The link availability metrics are based on the link keep-alive counts for every defined wireless link. Each time a link misses too many heartbeats, it is marked as offline. The one-day availability metric is computed from the last 24 hours of keep-alive metrics on both sides of each link, and the overall network availability is an average across all defined links. Note that when a new link is added, its availability will be 0% and skew the average. In the future, more flexibility will be added in this high-level metric.

Topology Stats

Basic statistics about the network topology are recorded within Query Service, which requires configuring Query Service to point to the correct API service. This is not yet configurable through the Docker installation.
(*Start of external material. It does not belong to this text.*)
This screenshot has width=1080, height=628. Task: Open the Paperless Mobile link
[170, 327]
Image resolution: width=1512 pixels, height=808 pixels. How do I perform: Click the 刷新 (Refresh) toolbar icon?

Troubleshooting Missing Data

The sections below describe troubleshooting missing data in different storage engines.

Kafka

Node statistics generally exhibit a few seconds of delay before they are available in Prometheus/Grafana. If stats are missing, please follow the troubleshooting steps below:

  • Stats agent must be configured to push to Kafka via brokerEndpointList. See Kafka Configuration for instructions on configuration.
  • Prometheus, Prometheus Cache, and Query Service must be running.
$ docker service ps stats_prometheus stats_prometheus_cache stats_query_service
  • Verify Kafka is receiving node stats by consuming the stats topic from any Docker Swarm node. If no stats are shown, verify the Kafka configuration is correct and the nodes are able to reach the Kafka endpoint.
$ docker exec -it \
$(docker ps --filter='label=com.docker.swarm.service.name=kafka_kafka' --format='{{.ID}}') \
/opt/kafka/bin/kafka-console-consumer.sh --bootstrap-server kafka:9092 --topic stats
  • Check Query Service logs for errors.
$ docker service logs stats_query_service -f
NMS Aggregator

Node statistics are published to NMS Aggregator via a ZMQ socket from stats agent running on each node. NMS Aggregator must be configured to publish its metrics to a URL that can store the time-series data.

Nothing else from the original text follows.